Доношение Терского немножко освещает ту безурядицу, которая царила в хозяйских делах Прасковьи. Чтоб познакомиться с ними поближе и тем получить еще раз возможность проследить то значение, какое старушка имела при дворе, ее силу, любовь и внимание к ней государя и государыни, позволяем себе сделать небольшое отступление.

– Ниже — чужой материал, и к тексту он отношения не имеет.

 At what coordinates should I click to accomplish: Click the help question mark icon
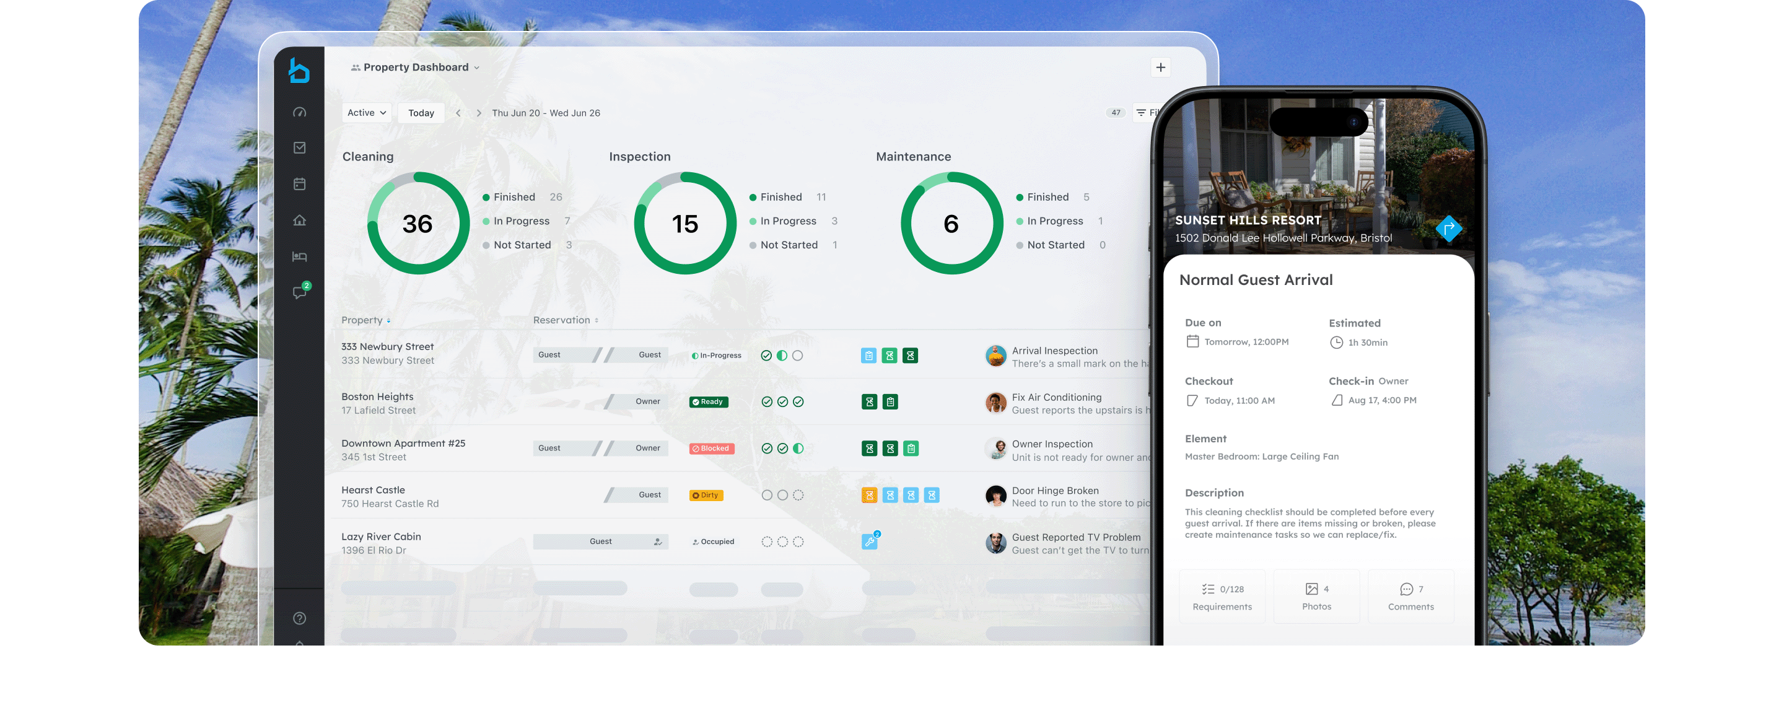(x=300, y=618)
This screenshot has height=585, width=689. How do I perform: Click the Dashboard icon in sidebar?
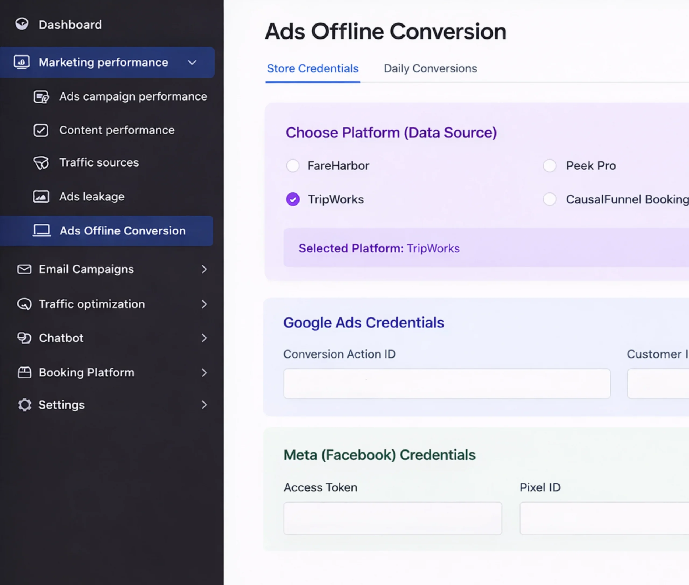pos(22,24)
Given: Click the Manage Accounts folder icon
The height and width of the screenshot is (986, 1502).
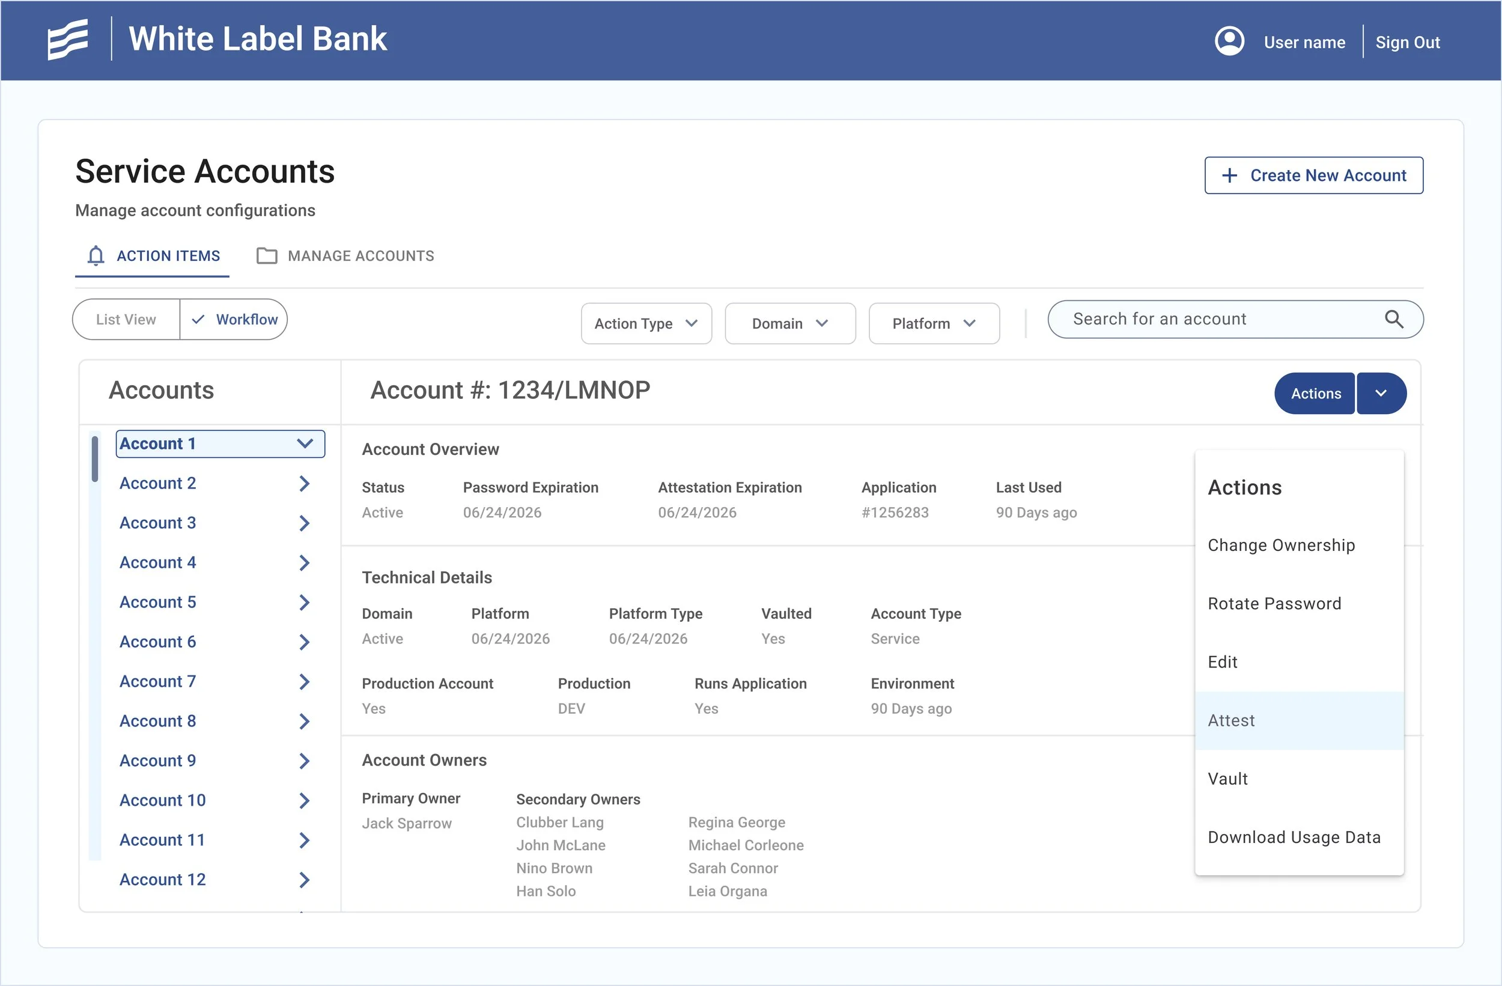Looking at the screenshot, I should [x=266, y=256].
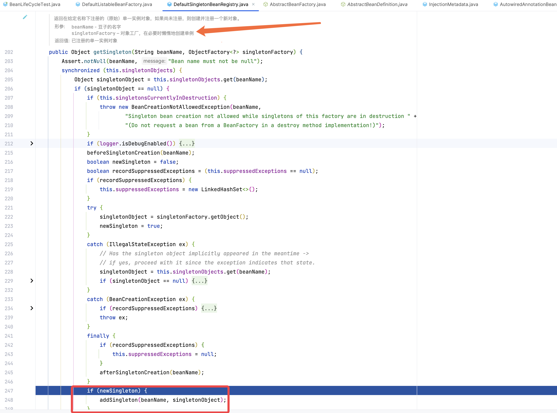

Прасковья, как мы уже знаем, вела себя относительно Петра и всех придворных, по своему времени, с большим тактом и уменьем. Самые противоречащие друг другу поступки совершенно спокойно улаживались в ее поведении. Женщина, по-своему религиозная, преданная старинным обычаям и обрядности, она в то же время, по первому царскому зову, облекалась в шутовской костюм и выступала со своими фрейлинами «в смехотворной процессии свадьбы князь-папы»[134]. И нельзя сказать, чтоб это делала она из страха, по принуждению; нет! По крайней мере, этого не видно ни в ее «шутливом обхождении» с Петром, ни в ее обращении с толпой его деньщиков и прочих приближенных, за которыми она ухаживала, зная их силу и влияние на дела… Составилась ли какая-нибудь ассамблея, пир на чистом воздухе в летнем саду, попойка, ради какого-нибудь торжества, в Правительствующем Сенате, публичный маскарад, свадьба, имянины ли чьи праздновались двором — в кругу гостей неотменно присутствовала старушка Прасковья. Зная, что присутствие ее будет приятно Петру, она не обращала внимания на недуги, плелась в своей колымаге на пирушку и здесь с участием следила за прыганьем молодежи и с большим усердием осушала бокалы. В черном платье, в шапке старинного русского покроя, она резко выделялась в облаках табачного дыма, среди пудреной и расфранченной на немецко-голландский манер толпы придворных[135]. Ее родная сестра Настасья, княгиня-кесарша Ромодановская, одарена была не меньшей угодливостью: по желанию царскому она постоянно разыгрывала роль древней русской царицы, облекалась в костюм старинного покроя, принимала с достодолжной важностью все смешные почести, ей воздаваемые, и пр. Одним словом, в ней олицетворялась довольно злая пародия императора Петра над стариной.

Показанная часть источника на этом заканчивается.